## WHAT NEEDS TO BE DONE
Find the lines of the material below that include the string "agent", then copy each one.

## SUPPLIED MATERIAL
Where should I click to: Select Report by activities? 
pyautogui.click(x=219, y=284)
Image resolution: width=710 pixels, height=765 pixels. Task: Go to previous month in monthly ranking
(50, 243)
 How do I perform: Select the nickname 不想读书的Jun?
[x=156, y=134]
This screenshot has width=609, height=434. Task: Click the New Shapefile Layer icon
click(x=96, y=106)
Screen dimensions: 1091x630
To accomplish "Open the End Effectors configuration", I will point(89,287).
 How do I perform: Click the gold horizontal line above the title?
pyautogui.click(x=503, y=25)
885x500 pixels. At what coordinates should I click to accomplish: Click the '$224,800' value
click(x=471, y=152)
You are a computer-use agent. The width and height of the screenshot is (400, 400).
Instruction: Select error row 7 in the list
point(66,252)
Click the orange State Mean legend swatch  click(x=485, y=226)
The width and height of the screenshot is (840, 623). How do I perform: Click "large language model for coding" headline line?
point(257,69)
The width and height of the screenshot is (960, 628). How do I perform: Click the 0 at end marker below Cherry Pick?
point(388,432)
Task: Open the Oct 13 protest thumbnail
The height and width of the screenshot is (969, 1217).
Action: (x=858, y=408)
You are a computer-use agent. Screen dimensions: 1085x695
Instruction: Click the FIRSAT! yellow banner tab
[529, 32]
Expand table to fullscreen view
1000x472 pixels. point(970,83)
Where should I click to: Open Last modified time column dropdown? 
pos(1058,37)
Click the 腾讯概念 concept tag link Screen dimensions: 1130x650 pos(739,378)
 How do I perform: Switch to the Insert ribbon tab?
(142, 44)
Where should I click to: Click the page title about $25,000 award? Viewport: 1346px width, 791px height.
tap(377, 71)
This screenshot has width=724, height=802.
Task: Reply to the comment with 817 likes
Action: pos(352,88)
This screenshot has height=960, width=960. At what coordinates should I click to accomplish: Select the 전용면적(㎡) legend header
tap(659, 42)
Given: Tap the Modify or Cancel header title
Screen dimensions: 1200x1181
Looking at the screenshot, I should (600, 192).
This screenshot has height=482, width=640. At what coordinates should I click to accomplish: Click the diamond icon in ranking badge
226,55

## ANSWER FOR THIS EXERCISE
You are a computer-use agent. The width and height of the screenshot is (400, 400).
You are a computer-use agent. Screen dimensions: 1085x695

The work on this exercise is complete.